Investing Insights: Here’s Why Chipotle’s Stock Keeps Winning.

Wall St. Revenue Expectations: On average, analysts predict $617.2 million in revenue this quarter, a rise of 10.2% from the year ago quarter. Analysts are forecasting total revenue of $2.31 billion for the year, a rise of 7.9% from last year’s revenue of $2.14 billion.

Analyst Ratings: Analysts are bullish on this stock with 11 analysts rating it as a buy, none rating it as a sell and four rating it as a hold.

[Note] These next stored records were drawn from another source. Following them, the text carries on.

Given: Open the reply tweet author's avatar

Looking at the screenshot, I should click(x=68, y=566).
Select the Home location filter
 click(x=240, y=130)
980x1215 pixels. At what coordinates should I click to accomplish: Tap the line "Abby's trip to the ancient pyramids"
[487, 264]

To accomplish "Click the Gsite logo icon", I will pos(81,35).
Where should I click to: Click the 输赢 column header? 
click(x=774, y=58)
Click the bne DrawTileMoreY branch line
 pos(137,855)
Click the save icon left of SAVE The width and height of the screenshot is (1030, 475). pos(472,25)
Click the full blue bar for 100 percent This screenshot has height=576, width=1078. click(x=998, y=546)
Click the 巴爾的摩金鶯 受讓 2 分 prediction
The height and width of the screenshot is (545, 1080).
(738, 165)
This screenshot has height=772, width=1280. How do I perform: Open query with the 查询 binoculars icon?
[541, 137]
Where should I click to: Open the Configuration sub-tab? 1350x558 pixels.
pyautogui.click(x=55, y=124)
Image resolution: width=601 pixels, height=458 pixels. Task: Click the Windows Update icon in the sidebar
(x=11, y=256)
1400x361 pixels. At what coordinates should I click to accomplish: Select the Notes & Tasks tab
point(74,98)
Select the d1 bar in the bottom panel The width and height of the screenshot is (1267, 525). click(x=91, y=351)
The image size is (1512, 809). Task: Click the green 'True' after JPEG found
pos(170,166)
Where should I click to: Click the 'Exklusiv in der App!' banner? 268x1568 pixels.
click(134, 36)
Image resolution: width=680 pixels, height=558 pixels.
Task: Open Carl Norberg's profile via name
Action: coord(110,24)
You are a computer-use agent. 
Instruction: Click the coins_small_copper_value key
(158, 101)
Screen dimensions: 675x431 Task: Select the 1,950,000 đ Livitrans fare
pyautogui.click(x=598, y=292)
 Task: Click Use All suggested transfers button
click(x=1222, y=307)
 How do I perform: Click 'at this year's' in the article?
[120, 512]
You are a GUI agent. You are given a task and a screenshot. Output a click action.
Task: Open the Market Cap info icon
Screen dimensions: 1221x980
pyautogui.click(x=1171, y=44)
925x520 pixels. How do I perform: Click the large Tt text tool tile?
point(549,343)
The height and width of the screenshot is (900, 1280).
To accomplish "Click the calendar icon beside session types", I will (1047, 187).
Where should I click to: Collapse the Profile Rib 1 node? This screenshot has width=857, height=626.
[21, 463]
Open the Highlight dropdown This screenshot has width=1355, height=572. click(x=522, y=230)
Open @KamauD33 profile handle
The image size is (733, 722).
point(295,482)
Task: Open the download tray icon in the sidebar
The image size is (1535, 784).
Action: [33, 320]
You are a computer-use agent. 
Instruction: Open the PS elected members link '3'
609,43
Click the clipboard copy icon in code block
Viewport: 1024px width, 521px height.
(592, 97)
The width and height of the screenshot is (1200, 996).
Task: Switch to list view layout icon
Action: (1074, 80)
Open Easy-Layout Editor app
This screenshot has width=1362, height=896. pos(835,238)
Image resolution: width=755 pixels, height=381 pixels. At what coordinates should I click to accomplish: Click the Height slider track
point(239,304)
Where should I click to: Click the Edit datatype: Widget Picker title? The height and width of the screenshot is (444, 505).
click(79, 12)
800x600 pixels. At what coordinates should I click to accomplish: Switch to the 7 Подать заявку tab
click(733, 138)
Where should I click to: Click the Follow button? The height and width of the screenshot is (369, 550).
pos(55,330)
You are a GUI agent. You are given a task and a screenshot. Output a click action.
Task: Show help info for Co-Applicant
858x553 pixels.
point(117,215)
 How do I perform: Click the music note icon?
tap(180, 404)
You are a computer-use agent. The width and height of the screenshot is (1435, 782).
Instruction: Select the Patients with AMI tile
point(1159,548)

A Look Back: In the second quarter, profit rose 1.8% to $40.4 million (35 cents a share) from $39.7 million (35 cents a share) the year earlier, but fell short analyst expectations. Revenue rose 15.1% to $620.6 million from $539.4 million.

Key Stats:

A year-over-year revenue increase in the second quarter snapped a streak of two consecutive quarters of revenue declines. Revenue fell 6.5% in the first quarter and 2.1% in the fourth quarter of the last fiscal year.

The increase in profit in the second quarter broke a streak of two consecutive quarters of year-over-year profit decreases. The figure dropped 28.9% in the first quarter and 4.6% in the fourth quarter of the last fiscal year.

Competitors to Watch: Regal Entertainment Group (NYSE:RGC), Carmike Cinemas, Inc. (NASDAQ:CKEC), The Marcus Corporation (NYSE:MCS), Netflix (NASDAQ:NFLX), Amazon.com (NASDAQ:AMZN) and Reading Intl., Inc. (NASDAQ:RDI).

Stock Price Performance: During August 5, 2011 to October 31, 2011, the stock price had risen $2.64 (14.6%) from $18.03 to $20.67. The stock price saw one of its best stretches over the last year between March 29, 2011 and April 6, 2011 when shares rose for seven-straight days, rising 9.2% (+$1.71) over that span. It saw one of its worst periods between July 26, 2011 and August 2, 2011 when shares fell for six-straight days, falling 5.6% (-$1.12) over that span. Shares are up $3.97 (+23.8%) year to date.